Minha relação com o mundo “da roça” se limitava à fazenda de parentes, a Samambaia, que ficava perto de Pedro Leopoldo. Lá moravam primas muito queridas, todas sem filhos, que paparicavam as crianças que não tinham. Uma delas, doida para ser mãe, praticamente assumiu uma de minhas irmãs, mais velha do que eu. Inteligente, quando minha irmã se tornou mocinha, pronta para namorar, voltou com ela para nossa casa, porque assim teria a companhia das outras irmãs e o controle de minha mãe.
A fazenda era tudo o que não tínhamos na cidade: camas fofas de palha de milho, penicos para o xixi da noite, recolhidos de manhã bem cedo, e a comida do outro mundo, com muita carne de porco, galinha, um ou outro peixe (havia um córrego em frente) e farinha de piché, que ninguém conseguia copiar, feita de fubá grosso e torresmo.
Uma das primas, com quem minha irmã morava, mudou-se para Belo Horizonte, o marido era professor. Sua antiga casa ficava perto da Igreja Santo Antônio, para onde as outras da fazenda vinham quando o 7 de setembro se aproximava. Adoravam a parada, que consumia toda a manhã na Avenida Afonso Pena, ainda cheia de árvores.

- Suas tarefas
1. Como você resumiria em duas frases o trecho sobre a fazenda Samambaia?
2. Repita o trecho sobre a fazenda Samambaia, começando em "A fazenda era" e seguindo até "grosso e torresmo.".
3. Responda com base no trecho sobre a fazenda Samambaia:
(a) Perto de que cidade ficava a fazenda?
(b) De que era feita a farinha de piché?
(c) Qual era a profissão do marido da prima que se mudou para Belo Horizonte?

- Registros selecionados
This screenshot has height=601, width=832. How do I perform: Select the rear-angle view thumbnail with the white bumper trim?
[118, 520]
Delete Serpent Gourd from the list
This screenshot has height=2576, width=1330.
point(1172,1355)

- Respostas dos exercícios
1. O contato com o mundo da roça se limitava à Samambaia, fazenda de parentes perto de Pedro Leopoldo, onde primas sem filhos paparicavam as crianças e havia camas fofas de palha de milho e comida farta, com carne de porco, galinha e farinha de piché. Uma das primas mudou-se para Belo Horizonte, e as outras da fazenda vinham para a cidade quando o 7 de setembro se aproximava, pois adoravam a parada na Avenida Afonso Pena.

2.
A fazenda era tudo o que não tínhamos na cidade: camas fofas de palha de milho, penicos para o xixi da noite, recolhidos de manhã bem cedo, e a comida do outro mundo, com muita carne de porco, galinha, um ou outro peixe (havia um córrego em frente) e farinha de piché, que ninguém conseguia copiar, feita de fubá grosso e torresmo.

3.
(a) Perto de Pedro Leopoldo.
(b) De fubá grosso e torresmo.
(c) Ele era professor.